Materials and methods

Identification, and phylogenetic analysis of PEBP homologs from different plants

To identify the PEBP genes in various plant species, we performed BLASTP (E-value<1.0e-15) search against genomes of Arabidopsis thaliana, Spinacia oleracea, Oryza sativa and Beta vulgaris in Phytozome V13 (https://phytozome-next.jgi.doe.gov), and C. pallidicaule and C. suecicum in Chenopodium database (https://www.cbrc.kaust.edu.sa/chenopodiumdb/), using FT (AT1G65480.1), TFL (AT5G03840.1) and MFT (AT1G18100.1) protein sequences of Arabidopsis as the queries. Then those homologs were aligned with the Hidden Markov Model (HMM) profile of PEBP domain (PF01161) using Pfam search (E-value<1.0e-10) (Finn et al., 2016) to ensure those homologs habor a PEBP domain. Multiple sequence alignment of PEBP sequences from various species was performed using CLASTALW (Thompson et al., 2002). Phylogenetic tree was constructed using MEGA 11.0 (Tamura et al., 2021) based on the Neighbor-Joining method (Dohm et al., 2013) with a bootstrap value of 1000.

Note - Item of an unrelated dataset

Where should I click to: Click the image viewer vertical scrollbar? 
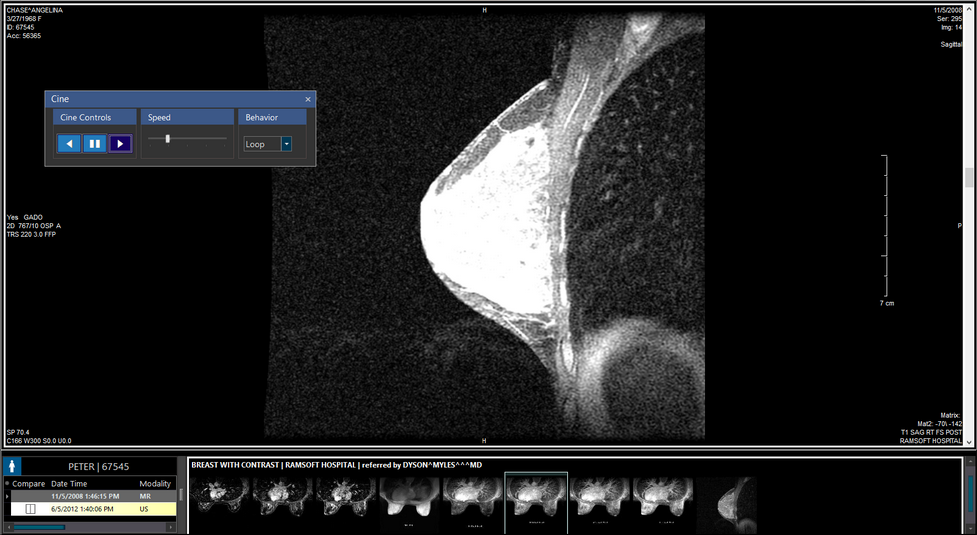(968, 178)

Chromosomal location, gene structure and conserved motif analysis

The General Feature Format (GFF) file and chromosome-scale genome sequence of quinoa were downloaded from Phytozome V13 database (https://phytozome-next.jgi.doe.gov/info/Cquinoa_v1_0). Based on these two files, the physical location on chromosomes, and intron and exon structures of PEBP genes were determined and visualized by using the two programs of Gene Location Visualize and Gene Structure View in TBtools (Chen et al., 2020). Multiple Em for Motif Elicitation (MEME) program (https://meme-suite.org/meme/tools/meme) was used to identify the conserved motifs in PEBP proteins setting the maximum motif count of 8. The motif analysis results were illustrated using the Gene Structure View program in TBtools (Chen et al., 2020).

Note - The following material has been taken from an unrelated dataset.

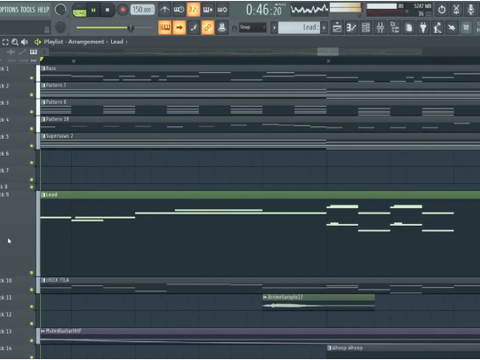480x360 pixels.
Task: Expand the Lead breadcrumb arrow
Action: pos(127,42)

Collinearity and gene duplication events analysis between PEBP genes of different species

The GFF file and chromosome-scale genome sequence of sugar beet (Beta vulgaris) were downloaded from Phytozome V13 database (https://phytozome-next.jgi.doe.gov/info/Bvulgaris_EL10_1_0). The GFF files and chromosome-scale genomes of quinoa and sugar beet were input into the Multiple collinear scanning tool (MCScanX) in TBtools (Chen et al., 2020) and the collinearity between quinoa and sugar beet genomes was analyzed. Then the collinearities between PEBP genes from quinoa and sugar beet were determined. Meanwhile, the duplication events among quinoa PEBP genes were analyzed. The results were visualized by using the Advanced Circos program in TBtools (Chen et al., 2020).

Distribution of cis-acting element in quinoa PEBP gene promoters

The 2000bp sequences upstream of the translation start site of PEBP genes were recognized as promoter regions. The promoter sequences were uploaded to the Plant Cis-Acting Regulatory Elements (PlantCARE) database to search cis-acting elements. The physical distribution of various cis-acting elements was displayed using Simple BioSequence Viewer in TBtools (Chen et al., 2020).

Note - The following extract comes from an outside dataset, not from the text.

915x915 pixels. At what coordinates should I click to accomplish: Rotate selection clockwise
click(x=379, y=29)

Expression analysis of PEBPs in various tissues and biological events

For tissue-specific expression pattern analysis, we used the RNA-seq data from Zou et al. (Zou et al., 2017). Raw data of various quinoa tissues, including 1-week-old seedling, stem, leaf, inflorescence from 6-week-old plants and dry seed, was downloaded from Sequence Read Archive (https://www.ncbi.nlm.nih.gov/sra) of the BioProject PRJNA394651. The fragments per kilobase of transcript per million fragments mapped (FPKM) value of each gene was calculated with the previously described methods (Wu et al., 2019; Wu et al., 2020; Wu et al., 2021). For gene expression analysis in quinoa inflorescences at six developmental stages, we investigated the FPKM values of PEBP genes in our published transcriptome data (Wu et al., 2019). YP1, YP2, YP3 and YP4 represent the young non-branching panicles, whereas P1 and P2 stand for the panicles of elder branching stages. Raw data generated from six-stage inflorescence samples was downloaded from SRA (BioProject PRJNA511332), and was further processed with the bioinformatic pipeline methods described before (Wu et al., 2020). To know gene expression changes of PEBP genes during seed germination, we used the published transcriptome data of our laboratory (Wu et al., 2020). We compared the expression levels (FPKM value) of PEBP genes in control and Abscisic acid (ABA)-treated seeds 5h and 15h after imbibition. To investigate PEBP gene expression changes in response to night-break (NB) treatment, we used our published RNA-seq data generated from leaf samples treated by short-day and NB conditions (Wu et al., 2021). To investigate the PEBP gene diurnal expression pattern changes in response to photoperiod, two-week-old quinoa seedlings were cultivated under short-day (8h/16h, light/dark) and long-day (16h/8h, light/dark) conditions for sampling and RNA-seq analysis. The top two fully-expanded leaves of 3~5 plants were harvested at the time point of 17:00, 20:00, 23:00, 02:00, 05:00, 08:00, 11:00 and 14:00, with two biological replicates. All the leaf samples were subjected to RNA extraction, high-throughput sequencing and data analysis as previously described (Wu et al., 2019; Wu et al., 2021).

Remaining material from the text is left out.